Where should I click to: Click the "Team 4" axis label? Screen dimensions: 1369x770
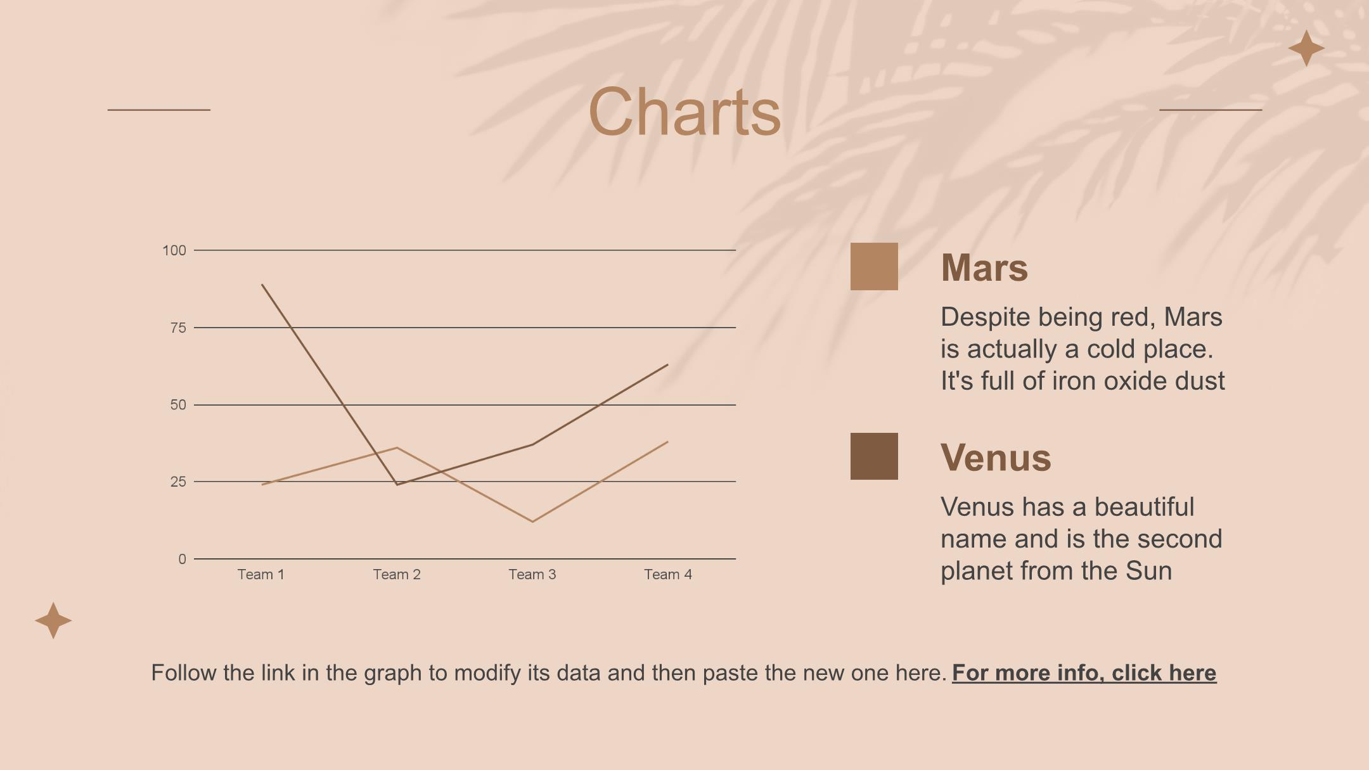pos(668,575)
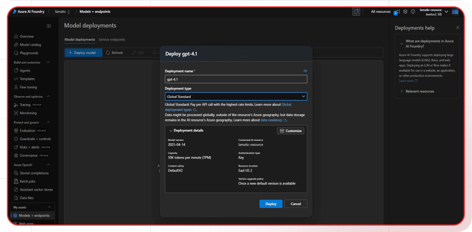
Task: Open the Agents section from the sidebar
Action: tap(15, 70)
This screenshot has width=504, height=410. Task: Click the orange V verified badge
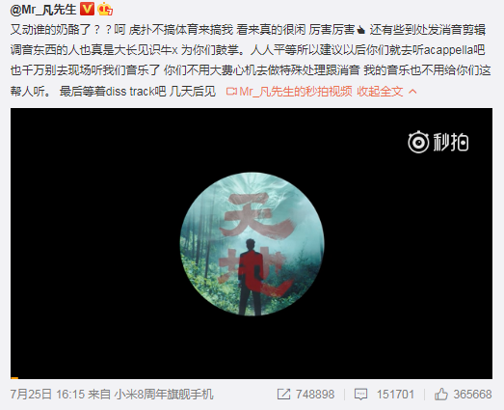click(87, 9)
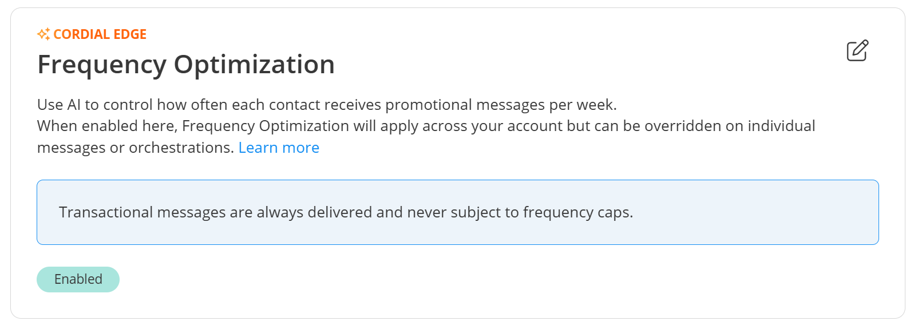Click the 'When enabled here' sentence
This screenshot has height=325, width=914.
[x=426, y=136]
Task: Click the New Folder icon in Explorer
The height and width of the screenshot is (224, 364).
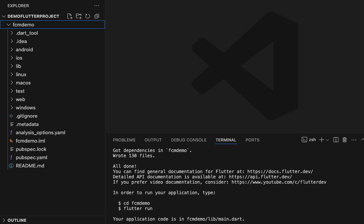Action: (x=79, y=16)
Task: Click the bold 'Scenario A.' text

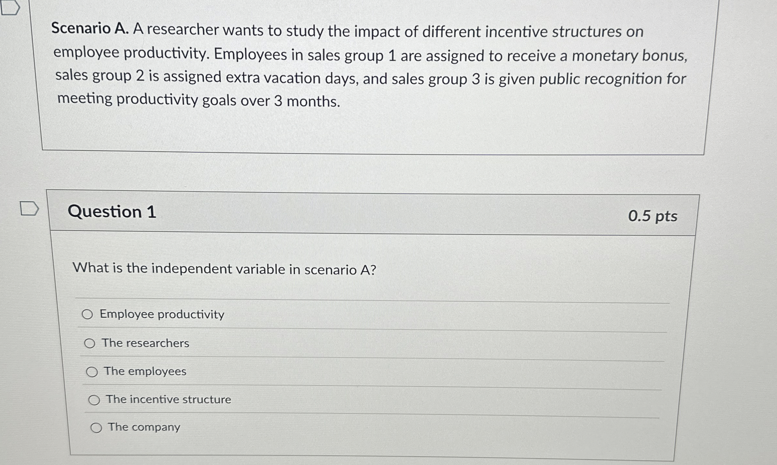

+ + + + + + +

DIRECTIONS FOR THIS TASK: The records above should be repeated exactly, with no pictures in the copy.

RESPONSE AREA:
Where should I click to: Click the "Team 4" axis label? Screen dimensions: 1369x770
pos(668,575)
Task: Open the Agents section from the sidebar
Action: tap(15, 70)
This screenshot has width=504, height=410. Task: Click the orange V verified badge
click(87, 9)
Click the 'When enabled here' sentence
This screenshot has height=325, width=914.
[x=426, y=136]
Task: Click the New Folder icon in Explorer
The height and width of the screenshot is (224, 364).
Action: (x=79, y=16)
Task: Click the bold 'Scenario A.' text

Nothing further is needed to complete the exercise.